DOCUMENT EXCERPT:
BEGIN
Many foods, beverages, and supplements have been shown to affect the absorption of iron.108
Foods, beverages and supplements that interfere with iron absorption include
Green tea (Camellia sinensis).109, 110, 111, 112 This effect may be desirable for people with iron overload diseases, such as hemochromatosis. The inhibitory effect of green tea on iron absorption was 26% in one study.113
Coffee (Coffea arabica, C. robusta).114, 115, 116
Red wine, particularly the polyphenol component (also found in tea).117, 118 Since wine is also a dietary source of iron, it is not clear whether drinking red wine would lead to a deficiency of iron.
Phytate (phytic acid), found in unleavened wheat products such as matzoh, pita, and some rye crackers; in wheat germ, oats, nuts, cacao powder, vanilla extract, beans, and many other foods, and in IP-6 supplements.119, 120, 121
Whole wheat bran, independent of its phytate content, has been shown to inhibit iron absorption.122
Calcium from food and supplements interferes with heme-iron absorption.123, 124
Soy protein.125, 126
Foods and supplements that increase iron absorption include
Although vitamin C increases iron absorption,134, 135, 136, 137 the effect is relatively minor.138
Taking vitamin A with iron helps treat iron deficiency, since vitamin A improves the absorption and/or utilization of iron.139, 140
Although soy protein has been shown to decrease iron absorption (see above), certain soy-containing foods (e.g. tofu, miso, tempeh) have significantly improved iron absorption.141 Some soy sauces may also enhance iron absorption.142
Alcohol, but not red wine, has been reported to increase the absorption of ferric, but not ferrous, iron.143, 144
Iron has been reported to potentially interfere with manganese absorption. In one trial, women with high iron status had relatively poor absorption of manganese.145 In another trial studying manganese/iron interactions in women, increased intake of "non-heme iron"--the kind of iron found in most supplements--decreased manganese status.146 These interactions suggest that taking multiminerals that include manganese may protect against manganese deficiencies that might otherwise be triggered by taking isolated iron supplements.
END
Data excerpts
BEGIN
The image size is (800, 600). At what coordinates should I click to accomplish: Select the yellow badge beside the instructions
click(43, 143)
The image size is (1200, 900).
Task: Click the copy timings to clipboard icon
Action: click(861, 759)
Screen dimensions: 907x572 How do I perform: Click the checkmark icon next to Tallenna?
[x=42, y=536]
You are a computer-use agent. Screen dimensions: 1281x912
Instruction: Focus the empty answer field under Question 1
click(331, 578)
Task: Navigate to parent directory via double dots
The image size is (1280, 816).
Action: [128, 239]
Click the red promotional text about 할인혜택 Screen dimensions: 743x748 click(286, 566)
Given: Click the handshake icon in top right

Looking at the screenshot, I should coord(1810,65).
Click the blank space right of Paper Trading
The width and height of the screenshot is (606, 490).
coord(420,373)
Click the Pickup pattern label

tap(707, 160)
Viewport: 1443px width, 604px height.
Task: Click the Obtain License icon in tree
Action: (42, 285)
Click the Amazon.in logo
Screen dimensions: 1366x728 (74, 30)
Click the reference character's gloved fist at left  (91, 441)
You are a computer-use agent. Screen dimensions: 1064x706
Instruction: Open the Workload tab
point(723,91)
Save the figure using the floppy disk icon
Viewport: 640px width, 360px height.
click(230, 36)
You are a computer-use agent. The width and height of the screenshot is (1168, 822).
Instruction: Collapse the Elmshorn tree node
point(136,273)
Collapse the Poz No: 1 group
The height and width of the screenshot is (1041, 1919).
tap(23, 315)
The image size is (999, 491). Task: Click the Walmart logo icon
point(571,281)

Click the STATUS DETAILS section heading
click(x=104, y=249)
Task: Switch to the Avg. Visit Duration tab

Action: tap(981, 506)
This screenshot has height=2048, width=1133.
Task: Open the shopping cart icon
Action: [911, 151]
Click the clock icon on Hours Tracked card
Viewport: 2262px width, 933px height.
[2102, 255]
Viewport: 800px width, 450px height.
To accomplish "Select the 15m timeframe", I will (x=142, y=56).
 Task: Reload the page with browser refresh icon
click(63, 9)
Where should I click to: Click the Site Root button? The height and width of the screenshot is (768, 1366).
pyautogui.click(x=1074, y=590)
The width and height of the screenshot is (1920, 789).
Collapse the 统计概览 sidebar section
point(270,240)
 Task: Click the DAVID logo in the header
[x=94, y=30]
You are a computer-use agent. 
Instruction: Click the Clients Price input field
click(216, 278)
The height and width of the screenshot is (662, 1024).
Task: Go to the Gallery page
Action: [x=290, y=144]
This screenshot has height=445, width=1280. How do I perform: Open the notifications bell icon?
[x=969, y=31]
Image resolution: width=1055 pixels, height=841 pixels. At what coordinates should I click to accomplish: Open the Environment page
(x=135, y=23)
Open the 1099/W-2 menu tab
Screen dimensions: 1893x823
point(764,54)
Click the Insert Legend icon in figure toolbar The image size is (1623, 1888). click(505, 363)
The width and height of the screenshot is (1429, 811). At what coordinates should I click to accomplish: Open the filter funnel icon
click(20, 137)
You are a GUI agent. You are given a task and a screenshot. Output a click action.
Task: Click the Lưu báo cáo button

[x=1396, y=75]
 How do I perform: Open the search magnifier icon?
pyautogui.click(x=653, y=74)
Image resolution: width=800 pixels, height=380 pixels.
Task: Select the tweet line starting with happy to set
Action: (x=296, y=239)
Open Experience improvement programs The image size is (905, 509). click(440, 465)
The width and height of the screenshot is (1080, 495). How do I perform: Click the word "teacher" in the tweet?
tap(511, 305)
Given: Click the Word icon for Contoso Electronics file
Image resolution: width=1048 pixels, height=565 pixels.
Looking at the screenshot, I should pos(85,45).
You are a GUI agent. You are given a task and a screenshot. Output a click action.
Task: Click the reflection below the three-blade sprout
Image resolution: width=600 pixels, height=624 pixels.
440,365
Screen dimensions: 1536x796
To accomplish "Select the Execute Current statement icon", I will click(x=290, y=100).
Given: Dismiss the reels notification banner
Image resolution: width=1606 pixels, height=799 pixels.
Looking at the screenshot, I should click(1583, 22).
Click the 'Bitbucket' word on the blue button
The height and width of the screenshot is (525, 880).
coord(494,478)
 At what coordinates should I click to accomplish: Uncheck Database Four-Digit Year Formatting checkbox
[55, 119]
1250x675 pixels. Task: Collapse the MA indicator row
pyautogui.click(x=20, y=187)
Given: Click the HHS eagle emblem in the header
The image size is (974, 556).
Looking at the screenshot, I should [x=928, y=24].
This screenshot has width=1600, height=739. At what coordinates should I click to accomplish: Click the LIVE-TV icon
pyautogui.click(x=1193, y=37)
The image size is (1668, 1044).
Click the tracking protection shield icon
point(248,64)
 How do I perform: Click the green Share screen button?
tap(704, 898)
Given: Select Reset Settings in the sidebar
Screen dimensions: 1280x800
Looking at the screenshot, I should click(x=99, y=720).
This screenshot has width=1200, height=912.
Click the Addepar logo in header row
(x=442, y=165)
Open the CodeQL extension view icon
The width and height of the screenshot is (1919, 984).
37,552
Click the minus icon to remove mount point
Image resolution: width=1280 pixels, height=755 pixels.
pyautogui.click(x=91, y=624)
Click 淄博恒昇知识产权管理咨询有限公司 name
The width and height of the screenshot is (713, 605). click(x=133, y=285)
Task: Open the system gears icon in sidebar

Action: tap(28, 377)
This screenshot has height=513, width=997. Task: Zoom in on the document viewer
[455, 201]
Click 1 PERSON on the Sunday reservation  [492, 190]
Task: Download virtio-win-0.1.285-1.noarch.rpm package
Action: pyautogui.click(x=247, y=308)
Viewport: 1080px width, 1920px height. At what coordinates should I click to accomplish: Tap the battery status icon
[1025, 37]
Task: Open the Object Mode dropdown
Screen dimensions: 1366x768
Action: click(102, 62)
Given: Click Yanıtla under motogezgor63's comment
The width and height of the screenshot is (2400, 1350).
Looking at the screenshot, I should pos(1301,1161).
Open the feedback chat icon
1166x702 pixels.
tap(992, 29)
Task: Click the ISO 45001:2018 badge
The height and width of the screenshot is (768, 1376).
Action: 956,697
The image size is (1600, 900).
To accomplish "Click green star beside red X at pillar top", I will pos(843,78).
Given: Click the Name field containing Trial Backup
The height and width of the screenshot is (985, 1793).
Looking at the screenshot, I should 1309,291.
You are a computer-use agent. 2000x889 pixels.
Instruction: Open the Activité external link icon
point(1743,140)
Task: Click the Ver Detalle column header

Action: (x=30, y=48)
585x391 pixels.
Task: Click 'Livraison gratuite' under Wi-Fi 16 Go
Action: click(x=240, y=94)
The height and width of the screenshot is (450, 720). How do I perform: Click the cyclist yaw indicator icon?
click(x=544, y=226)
END
WORK INSTRUCTIONS:
A. In the text above on iron absorption, reproduce the passage starting at "Many foods, beverages, and" and ending at "deficiency of iron.".
B. Translate this sentence from the iron absorption text into Spanish: "Since wine is also a dietary source of iron, it is not clear whether drinking red wine would lead to a deficiency of iron."

TASK RESULTS:
A.
Many foods, beverages, and supplements have been shown to affect the absorption of iron.108
Foods, beverages and supplements that interfere with iron absorption include
Green tea (Camellia sinensis).109, 110, 111, 112 This effect may be desirable for people with iron overload diseases, such as hemochromatosis. The inhibitory effect of green tea on iron absorption was 26% in one study.113
Coffee (Coffea arabica, C. robusta).114, 115, 116
Red wine, particularly the polyphenol component (also found in tea).117, 118 Since wine is also a dietary source of iron, it is not clear whether drinking red wine would lead to a deficiency of iron.

B. Dado que el vino también es una fuente alimentaria de hierro, no está claro si beber vino tinto provocaría una deficiencia de hierro.